I always joke like I'm going to take my toxic chemotherapy. It’s toxic to the things I want it to be toxic towards, like my cancer. It's unfortunately going to cause some side effects—and then I'm going to try to mitigate those side effects and risks by doing these complementary alternative treatments, like meditation so that I could sleep better and feel less anxious.
I found it to be really helpful, especially acupuncture. I honestly started doing acupuncture mostly because one of my best friends was an integrative physician. I really looked at it more as this is just an hour to relax. I thought, I don't even know if this is going to do anything. And the one time I had a chemo session where I didn't do acupuncture, I felt so much measurably worse. It was a profound experience, because it really meant that it could work. It couldn't have been placebo in my mind, because I went into it thinking, This isn't going to help me at all.
And I recommend support groups, which aren't touted as complementary and alternative treatment, but they really are, in so many ways, the most valuable and important thing.
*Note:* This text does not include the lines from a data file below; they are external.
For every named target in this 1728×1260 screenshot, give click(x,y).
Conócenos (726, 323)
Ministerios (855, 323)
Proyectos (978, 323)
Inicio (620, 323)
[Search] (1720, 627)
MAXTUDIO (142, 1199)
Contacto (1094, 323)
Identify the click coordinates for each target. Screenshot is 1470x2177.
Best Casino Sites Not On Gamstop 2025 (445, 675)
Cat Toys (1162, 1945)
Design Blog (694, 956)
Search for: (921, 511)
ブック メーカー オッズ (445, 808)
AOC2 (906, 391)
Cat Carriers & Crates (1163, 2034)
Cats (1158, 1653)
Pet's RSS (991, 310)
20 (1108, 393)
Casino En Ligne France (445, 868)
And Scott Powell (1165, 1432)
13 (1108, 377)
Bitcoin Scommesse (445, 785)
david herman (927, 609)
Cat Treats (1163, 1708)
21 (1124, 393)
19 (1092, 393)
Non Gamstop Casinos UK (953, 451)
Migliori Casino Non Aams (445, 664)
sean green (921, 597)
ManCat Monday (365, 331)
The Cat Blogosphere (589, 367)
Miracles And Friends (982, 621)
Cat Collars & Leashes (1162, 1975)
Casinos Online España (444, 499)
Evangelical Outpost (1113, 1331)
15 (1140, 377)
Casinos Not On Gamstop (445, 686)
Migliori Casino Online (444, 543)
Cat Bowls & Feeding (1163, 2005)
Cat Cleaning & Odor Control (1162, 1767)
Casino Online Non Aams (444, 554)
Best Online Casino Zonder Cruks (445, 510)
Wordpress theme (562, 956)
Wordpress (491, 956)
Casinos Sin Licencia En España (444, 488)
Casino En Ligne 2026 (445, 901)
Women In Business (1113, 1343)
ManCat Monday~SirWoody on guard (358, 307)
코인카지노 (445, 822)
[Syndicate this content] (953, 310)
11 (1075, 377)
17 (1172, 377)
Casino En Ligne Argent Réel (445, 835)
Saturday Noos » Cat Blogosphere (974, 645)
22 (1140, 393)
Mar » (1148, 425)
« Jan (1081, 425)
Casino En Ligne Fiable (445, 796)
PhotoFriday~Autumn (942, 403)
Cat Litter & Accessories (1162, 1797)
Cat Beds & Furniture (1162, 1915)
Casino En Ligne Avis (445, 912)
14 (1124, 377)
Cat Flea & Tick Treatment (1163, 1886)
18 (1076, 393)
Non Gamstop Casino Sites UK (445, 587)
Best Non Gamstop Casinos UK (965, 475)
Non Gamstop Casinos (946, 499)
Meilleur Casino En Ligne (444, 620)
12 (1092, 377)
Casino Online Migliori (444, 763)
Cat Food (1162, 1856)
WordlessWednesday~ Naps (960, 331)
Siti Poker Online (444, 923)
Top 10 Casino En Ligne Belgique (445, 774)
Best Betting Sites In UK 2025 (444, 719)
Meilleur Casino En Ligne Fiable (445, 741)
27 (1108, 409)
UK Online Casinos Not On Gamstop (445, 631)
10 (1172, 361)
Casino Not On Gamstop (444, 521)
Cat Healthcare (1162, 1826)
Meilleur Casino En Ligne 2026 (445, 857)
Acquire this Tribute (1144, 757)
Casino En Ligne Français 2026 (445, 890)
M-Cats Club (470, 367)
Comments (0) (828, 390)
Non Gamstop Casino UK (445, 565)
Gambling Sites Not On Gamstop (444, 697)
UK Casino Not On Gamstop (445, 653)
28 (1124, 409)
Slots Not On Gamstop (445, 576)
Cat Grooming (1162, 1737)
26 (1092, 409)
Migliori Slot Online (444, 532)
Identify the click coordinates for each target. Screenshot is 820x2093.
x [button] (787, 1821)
Because no matter how wonderful your family and friends are, if they have not been through it, there are just certain things they're never going to get. Getting to a support group can really heal you psychologically and just help you. They'll give you tips and tricks. I learned things from other patients that my oncologist wouldn't have necessarily taught me about how to get through chemotherapy. And there's no replacing the mental health of being able to communicate with other people who've been through it, especially when they're on the other side, and they give you hope. It’s so valuable.